▶ Stored data entries:
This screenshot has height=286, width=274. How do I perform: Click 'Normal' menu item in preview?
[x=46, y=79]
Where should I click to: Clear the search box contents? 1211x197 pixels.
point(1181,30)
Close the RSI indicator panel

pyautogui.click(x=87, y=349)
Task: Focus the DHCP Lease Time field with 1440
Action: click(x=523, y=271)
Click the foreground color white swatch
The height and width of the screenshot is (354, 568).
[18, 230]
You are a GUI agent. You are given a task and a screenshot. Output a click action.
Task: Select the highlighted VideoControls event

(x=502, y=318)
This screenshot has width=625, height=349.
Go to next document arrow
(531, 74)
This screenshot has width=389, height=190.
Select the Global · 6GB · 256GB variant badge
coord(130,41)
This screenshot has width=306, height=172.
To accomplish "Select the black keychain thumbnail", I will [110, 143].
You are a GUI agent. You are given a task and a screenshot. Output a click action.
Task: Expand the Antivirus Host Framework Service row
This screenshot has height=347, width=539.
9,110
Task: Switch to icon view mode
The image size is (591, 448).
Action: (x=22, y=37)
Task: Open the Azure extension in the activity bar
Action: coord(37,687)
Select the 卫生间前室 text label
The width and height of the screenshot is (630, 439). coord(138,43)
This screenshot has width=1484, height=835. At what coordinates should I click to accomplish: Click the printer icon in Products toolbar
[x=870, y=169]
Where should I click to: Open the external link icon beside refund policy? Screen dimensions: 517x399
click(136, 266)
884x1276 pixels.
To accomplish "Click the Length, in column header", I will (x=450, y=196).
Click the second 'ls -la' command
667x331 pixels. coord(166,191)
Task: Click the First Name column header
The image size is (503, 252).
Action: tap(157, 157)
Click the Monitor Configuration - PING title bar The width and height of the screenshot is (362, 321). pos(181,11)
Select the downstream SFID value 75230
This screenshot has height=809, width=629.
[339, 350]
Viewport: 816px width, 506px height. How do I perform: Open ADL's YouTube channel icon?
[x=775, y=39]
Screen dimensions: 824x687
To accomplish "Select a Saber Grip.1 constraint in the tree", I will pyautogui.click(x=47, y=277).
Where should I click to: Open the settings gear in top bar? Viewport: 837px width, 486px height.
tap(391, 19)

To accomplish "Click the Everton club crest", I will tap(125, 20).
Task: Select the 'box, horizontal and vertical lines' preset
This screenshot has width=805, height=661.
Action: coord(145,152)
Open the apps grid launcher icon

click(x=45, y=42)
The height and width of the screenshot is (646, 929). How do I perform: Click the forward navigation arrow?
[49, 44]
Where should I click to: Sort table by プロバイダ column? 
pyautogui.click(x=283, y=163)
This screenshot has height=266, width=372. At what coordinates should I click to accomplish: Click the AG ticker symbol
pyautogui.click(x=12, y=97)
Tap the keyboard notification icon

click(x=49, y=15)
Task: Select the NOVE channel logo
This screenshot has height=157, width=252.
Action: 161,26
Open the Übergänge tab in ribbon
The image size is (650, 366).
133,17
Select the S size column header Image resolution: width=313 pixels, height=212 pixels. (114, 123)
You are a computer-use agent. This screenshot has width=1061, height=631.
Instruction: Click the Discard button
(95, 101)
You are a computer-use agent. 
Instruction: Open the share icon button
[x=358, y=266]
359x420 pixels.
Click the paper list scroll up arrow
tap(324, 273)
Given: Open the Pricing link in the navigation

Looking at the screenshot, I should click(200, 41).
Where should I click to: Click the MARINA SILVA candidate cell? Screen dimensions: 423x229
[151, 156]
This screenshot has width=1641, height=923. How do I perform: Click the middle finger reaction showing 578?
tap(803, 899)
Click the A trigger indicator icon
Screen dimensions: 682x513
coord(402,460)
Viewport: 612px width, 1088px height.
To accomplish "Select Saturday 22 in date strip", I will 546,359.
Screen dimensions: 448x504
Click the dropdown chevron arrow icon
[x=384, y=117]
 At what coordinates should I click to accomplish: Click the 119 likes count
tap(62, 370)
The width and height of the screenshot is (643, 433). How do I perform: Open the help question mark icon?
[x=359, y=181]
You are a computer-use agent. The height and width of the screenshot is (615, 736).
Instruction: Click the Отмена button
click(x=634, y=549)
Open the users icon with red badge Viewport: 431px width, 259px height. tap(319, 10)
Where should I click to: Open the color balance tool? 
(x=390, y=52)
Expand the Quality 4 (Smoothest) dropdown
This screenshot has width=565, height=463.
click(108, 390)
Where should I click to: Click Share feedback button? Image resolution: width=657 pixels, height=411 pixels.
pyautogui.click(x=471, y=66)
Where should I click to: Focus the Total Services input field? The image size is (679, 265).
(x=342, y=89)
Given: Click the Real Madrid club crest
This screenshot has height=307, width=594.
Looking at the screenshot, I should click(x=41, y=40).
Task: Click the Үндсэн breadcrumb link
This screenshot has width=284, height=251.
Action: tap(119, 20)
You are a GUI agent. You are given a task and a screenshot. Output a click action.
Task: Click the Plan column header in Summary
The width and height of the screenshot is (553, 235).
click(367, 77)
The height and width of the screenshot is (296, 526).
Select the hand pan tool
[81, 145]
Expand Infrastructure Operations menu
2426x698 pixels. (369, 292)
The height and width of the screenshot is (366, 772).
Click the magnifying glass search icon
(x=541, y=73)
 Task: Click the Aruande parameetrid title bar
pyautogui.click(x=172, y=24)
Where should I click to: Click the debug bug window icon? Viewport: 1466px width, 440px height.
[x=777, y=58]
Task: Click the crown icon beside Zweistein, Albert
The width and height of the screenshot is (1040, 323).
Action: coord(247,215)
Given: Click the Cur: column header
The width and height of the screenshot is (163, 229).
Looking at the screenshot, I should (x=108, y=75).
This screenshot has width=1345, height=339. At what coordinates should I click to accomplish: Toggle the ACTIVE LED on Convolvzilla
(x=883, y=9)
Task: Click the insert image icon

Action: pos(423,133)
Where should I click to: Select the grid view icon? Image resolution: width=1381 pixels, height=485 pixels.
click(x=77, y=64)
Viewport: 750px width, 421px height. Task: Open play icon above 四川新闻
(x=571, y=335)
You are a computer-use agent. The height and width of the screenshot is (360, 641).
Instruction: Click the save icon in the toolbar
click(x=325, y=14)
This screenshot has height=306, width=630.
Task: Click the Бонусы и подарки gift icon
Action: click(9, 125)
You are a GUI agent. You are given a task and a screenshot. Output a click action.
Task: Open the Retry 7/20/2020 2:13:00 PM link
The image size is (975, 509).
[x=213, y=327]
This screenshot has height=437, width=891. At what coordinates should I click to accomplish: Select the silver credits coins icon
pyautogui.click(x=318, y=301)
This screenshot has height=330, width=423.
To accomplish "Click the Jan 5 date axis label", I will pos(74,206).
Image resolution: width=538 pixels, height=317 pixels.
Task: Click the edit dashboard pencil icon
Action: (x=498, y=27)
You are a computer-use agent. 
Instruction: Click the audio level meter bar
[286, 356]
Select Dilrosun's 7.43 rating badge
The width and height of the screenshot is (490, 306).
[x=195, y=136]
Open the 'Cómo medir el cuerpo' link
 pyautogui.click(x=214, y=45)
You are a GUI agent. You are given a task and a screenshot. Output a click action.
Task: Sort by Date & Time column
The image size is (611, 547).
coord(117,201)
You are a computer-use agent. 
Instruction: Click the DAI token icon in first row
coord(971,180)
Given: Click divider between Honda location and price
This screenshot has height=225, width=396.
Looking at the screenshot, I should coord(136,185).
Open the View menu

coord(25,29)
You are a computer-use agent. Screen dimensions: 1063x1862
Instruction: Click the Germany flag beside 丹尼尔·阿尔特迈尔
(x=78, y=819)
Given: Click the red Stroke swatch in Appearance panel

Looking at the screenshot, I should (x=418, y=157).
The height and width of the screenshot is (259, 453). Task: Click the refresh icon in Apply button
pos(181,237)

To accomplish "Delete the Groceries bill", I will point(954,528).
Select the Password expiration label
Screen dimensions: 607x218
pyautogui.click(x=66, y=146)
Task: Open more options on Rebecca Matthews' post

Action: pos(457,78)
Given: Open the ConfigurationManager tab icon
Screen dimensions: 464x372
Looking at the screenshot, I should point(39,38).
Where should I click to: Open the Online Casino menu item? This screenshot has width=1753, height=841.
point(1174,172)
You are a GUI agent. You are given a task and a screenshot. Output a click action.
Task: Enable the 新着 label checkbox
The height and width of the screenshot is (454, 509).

▶ To do: From the data above, give the number of lines that hold "crest", without anything else.

▶ Solution for this problem: 2